▶ **原文展示**
▬▬▬▬▬▬

• memcached(八)-- set指令内部实现


      在一个set指令传输到memcached后:

    set abc 0 3600 5
    hello

      memcached是怎么样执行set/add等对象的咧?

      首先从memcached启动后,要先监听端口,监听到有对应的动作后,执行指令。从源码中,堆栈是这样子:

    main_base从启动到监听
    main——>(初始化main_base了)server_sockets——>server_socket——>
    conn_new——>event_handler——>drive_machine——>
    try_read_command——>process_command——>(process_get_command/process_update_command/process_arithmetic_command/process_delete_command/process_touch_command/process_stat);
    (flush_all/version/quit/shutdown/slabs/lru_crawler/tocrawl/sleep/verbosity/最后ERROR)
    
    自定义协议类型,在try_read_command中根据字符编码,判定是否二进制协议。
    二进制协议的话执行dispatch_bin_command

      drive_machine是memcached的主循环函数。根据connection的状态,决定接下来的动作。也会把当前动作执行后,改变为某个状态,从而执行下一个动作。

▬▬▬▬▬▬

▶ **数据摘录**
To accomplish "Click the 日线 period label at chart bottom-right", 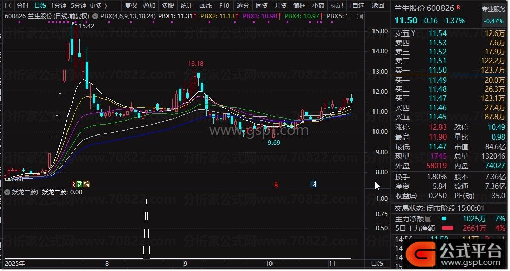I will (377, 264).
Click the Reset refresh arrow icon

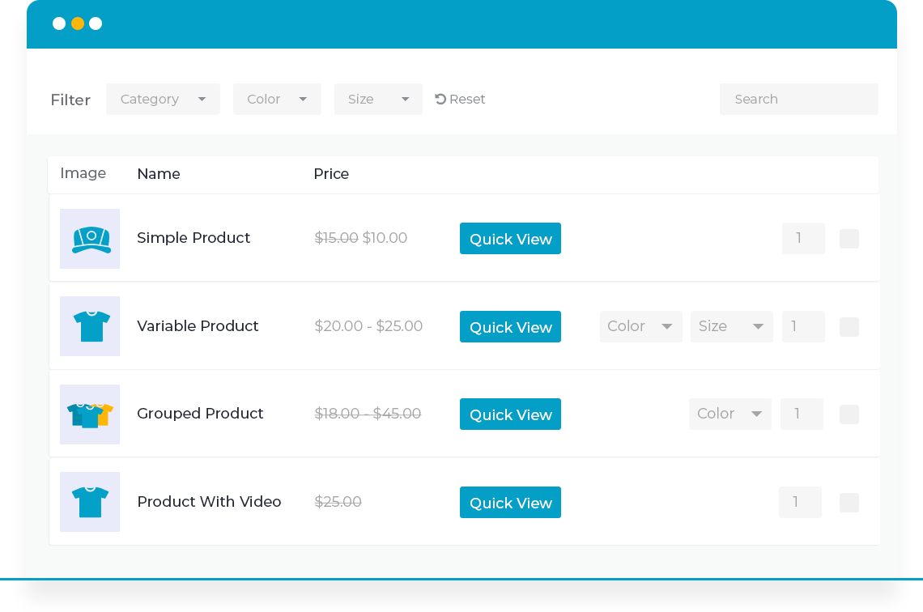click(439, 98)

▬▬▬▬▬▬

▶ **待办任务**
1. 在讲memcached set指令的原文中，process_command后面括号里列出了哪些以process_开头的函数名？请全部写出。
2. 讲memcached set指令的原文中，判定为二进制协议后执行哪个函数？

▶ **问题解答**
1. process_get_command、process_update_command、process_arithmetic_command、process_delete_command、process_touch_command、process_stat

2. dispatch_bin_command